ANCHORAGE - Sen. Frank Murkowski has scheduled a field hearing here tomorrow to talk about whether climbers should be required to repay the government if they run into trouble and need to be rescued on the continent's tallest peak.

The Alaska Republican is responding to reports that the rescue in June of two British climbers high on Mount McKinley was the most expensive in the mountain's history.

The price tag for the rescue amounted to $221,818.

The dramatic rescue made headlines across the world when the two climbers were evacuated from their exposed campsite by hanging from a line beneath a helicopter.

Murkowski aides said a dozen National Park Service officials, some rescue coordinators and mountaineering guides have been asked to testify.
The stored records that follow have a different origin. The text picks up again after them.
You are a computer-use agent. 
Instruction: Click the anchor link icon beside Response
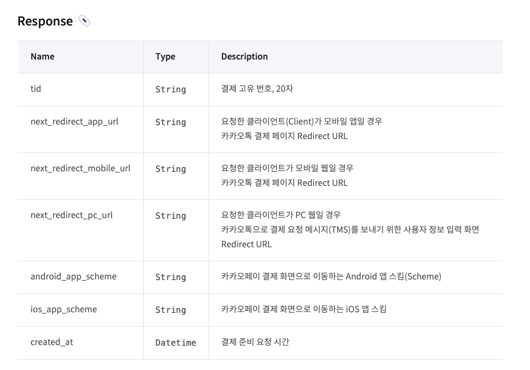tap(84, 21)
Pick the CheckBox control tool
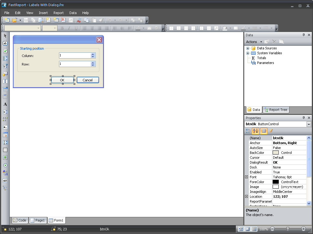 pos(5,51)
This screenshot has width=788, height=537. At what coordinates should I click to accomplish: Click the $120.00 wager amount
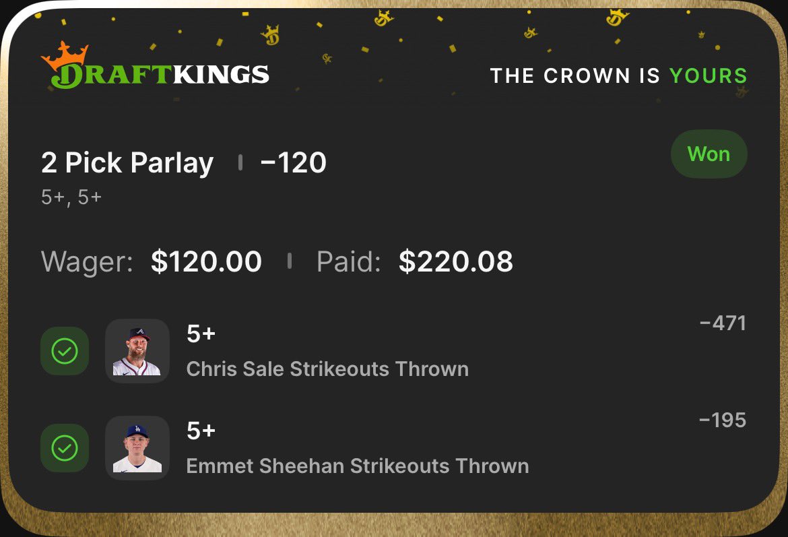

Jim O'Toole, a staff member of the U.S. Senate Energy and Natural Resources Committee, said Murkowski was interested in learning more about how rescue missions operate, whether they can be improved and if the Park Service should consider seeking reimbursement for rescues.

Murkowski chairs the committee.

At 20,230 feet, Mount McKinley is the tallest mountain in North America. About 1,100 climbers arrive each year in Talkeetna between April and June to try scaling the peak. Over the past decade, the National Park Service has averaged about 10 rescue operations a year.